Surrounded as it is by the exclusive suburbs of Double Bay, Paddington and Darling Point, Edgecliff offers a huge choice of venues for both casual and fine dining. Restaurants and cafes abound – ones of note include La Bella Casa Pizzeria, Flavour of India and Allegro. Popular eateries nearby include Bistro Lulu in Paddington, Bistro Moncur in Woollahra, Catalina Rose Bay, the Blue Oyster in Double Bay, and the elegant Pruniers in Woollahra. For movie lovers, there is the Double Bay Twin Cinema, and Chauvel and Verona cinemas in nearby Paddington.

Keeping Fit

With an enormous number of sporting and recreational facilities close by, Edgecliff is the perfect place to live for those who enjoy keeping fit. Only minutes from the golden sands of Bondi, Bronte, Tamarama, Clovelly and Coogee, Edgecliff provides many opportunities to enjoy swimming and surfing. Or if you prefer go horse riding, bike riding or jogging in nearby Centennial Park. Here you can also roller blade, picnic, or just relax with a good book under the shade of a tree. If golf is your thing, Moore Park golf course and driving range is also close by. Other golf courses close by include Royal Sydney and the Woollahra Golf Club.

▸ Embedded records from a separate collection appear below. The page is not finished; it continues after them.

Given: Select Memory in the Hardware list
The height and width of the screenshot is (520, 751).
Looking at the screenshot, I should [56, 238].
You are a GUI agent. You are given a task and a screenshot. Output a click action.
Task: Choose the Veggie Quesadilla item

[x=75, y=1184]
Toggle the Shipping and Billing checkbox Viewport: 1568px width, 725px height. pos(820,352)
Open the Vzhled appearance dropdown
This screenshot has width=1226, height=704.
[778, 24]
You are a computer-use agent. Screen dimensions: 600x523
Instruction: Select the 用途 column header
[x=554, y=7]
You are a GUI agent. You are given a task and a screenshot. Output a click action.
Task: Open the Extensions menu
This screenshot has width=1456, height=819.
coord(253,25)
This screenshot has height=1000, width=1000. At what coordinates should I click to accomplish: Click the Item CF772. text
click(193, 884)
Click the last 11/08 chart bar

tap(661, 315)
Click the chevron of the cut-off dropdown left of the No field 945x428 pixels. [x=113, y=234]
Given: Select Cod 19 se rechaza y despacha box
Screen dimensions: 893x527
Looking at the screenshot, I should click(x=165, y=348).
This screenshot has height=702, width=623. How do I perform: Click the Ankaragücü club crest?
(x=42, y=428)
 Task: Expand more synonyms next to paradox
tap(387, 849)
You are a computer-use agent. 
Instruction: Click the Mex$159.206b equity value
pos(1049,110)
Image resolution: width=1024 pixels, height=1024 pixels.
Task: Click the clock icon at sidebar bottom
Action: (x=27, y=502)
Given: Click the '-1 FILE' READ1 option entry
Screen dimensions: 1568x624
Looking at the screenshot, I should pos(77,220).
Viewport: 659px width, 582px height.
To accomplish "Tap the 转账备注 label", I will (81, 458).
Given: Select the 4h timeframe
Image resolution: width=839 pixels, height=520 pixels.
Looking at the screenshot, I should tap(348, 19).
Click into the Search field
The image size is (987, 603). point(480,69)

Recreation areas include the harbourfront Nielsen Park at Vaucluse, Redleaf Pool at Double Bay, Blackburn Gardens in Woollahra and Cooper Park in Double Bay – offering tennis courts, cricket pitches, barbecue and picnic facilities and bushwalking trails.

Educational Institutions

Woollahra Kindergarten, Thumbelina Day Care Centre and St Marks preschool cater for the littlies while schools include Ascham Girls’ School at Edgecliff, Rose Bay Convent, Double Bay Public School, Scots College and Cranbrook.